Starting at the first line of the data below, retype every line up to and including the one containing "You are a computer-use agent. The".
--- DATA SHOWN ---
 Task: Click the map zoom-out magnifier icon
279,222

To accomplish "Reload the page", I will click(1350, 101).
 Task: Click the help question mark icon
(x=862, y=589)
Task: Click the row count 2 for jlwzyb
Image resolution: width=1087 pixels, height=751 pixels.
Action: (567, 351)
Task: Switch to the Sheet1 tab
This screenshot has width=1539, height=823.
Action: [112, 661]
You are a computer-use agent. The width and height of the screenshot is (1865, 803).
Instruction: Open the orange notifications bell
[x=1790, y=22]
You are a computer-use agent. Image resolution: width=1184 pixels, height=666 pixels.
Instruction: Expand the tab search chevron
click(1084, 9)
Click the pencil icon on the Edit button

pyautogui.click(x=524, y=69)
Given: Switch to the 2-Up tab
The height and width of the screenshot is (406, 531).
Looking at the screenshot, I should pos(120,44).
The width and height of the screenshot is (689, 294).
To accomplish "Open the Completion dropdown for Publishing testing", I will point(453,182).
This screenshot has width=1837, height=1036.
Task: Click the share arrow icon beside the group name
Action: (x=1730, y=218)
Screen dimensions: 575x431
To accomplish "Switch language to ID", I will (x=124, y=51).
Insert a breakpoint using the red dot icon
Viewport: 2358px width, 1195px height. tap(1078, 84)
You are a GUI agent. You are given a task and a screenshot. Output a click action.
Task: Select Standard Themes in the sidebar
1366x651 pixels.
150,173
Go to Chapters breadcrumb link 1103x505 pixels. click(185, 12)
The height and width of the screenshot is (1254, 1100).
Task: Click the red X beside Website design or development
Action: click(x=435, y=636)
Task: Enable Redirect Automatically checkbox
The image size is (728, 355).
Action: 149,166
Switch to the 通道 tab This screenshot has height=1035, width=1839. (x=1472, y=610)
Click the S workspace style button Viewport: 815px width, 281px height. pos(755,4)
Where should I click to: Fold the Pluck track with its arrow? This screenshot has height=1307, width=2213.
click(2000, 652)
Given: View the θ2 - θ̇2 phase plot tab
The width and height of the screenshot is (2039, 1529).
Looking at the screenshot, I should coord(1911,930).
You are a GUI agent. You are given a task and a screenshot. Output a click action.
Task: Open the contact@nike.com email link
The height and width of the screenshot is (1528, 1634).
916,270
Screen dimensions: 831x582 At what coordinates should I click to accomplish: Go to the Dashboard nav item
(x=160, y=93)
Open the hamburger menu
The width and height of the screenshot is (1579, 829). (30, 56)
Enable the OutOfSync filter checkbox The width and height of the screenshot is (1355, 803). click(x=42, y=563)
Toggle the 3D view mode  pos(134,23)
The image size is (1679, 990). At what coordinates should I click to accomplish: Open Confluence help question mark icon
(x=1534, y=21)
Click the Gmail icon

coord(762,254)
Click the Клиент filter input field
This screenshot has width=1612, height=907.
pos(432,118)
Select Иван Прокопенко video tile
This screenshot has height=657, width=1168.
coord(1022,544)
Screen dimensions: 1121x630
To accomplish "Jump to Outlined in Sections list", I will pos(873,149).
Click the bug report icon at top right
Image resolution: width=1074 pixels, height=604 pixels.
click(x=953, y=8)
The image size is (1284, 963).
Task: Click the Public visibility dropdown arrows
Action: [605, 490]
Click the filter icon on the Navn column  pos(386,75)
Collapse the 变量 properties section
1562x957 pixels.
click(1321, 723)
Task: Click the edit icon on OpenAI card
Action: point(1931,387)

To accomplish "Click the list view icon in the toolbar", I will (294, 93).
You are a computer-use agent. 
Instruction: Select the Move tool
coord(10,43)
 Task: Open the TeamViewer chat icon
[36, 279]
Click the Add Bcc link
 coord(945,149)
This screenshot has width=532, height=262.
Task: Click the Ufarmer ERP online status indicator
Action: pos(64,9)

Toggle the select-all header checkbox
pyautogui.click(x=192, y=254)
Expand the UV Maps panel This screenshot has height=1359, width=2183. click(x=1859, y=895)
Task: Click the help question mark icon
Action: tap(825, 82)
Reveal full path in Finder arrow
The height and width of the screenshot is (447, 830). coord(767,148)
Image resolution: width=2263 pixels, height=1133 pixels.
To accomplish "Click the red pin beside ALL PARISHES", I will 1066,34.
---
**RESPONSE BOX:**
 Task: Click the map zoom-out magnifier icon
279,222

To accomplish "Reload the page", I will click(1350, 101).
 Task: Click the help question mark icon
(x=862, y=589)
Task: Click the row count 2 for jlwzyb
Image resolution: width=1087 pixels, height=751 pixels.
Action: (567, 351)
Task: Switch to the Sheet1 tab
This screenshot has width=1539, height=823.
Action: [112, 661]
You are a computer-use agent. The width and height of the screenshot is (1865, 803).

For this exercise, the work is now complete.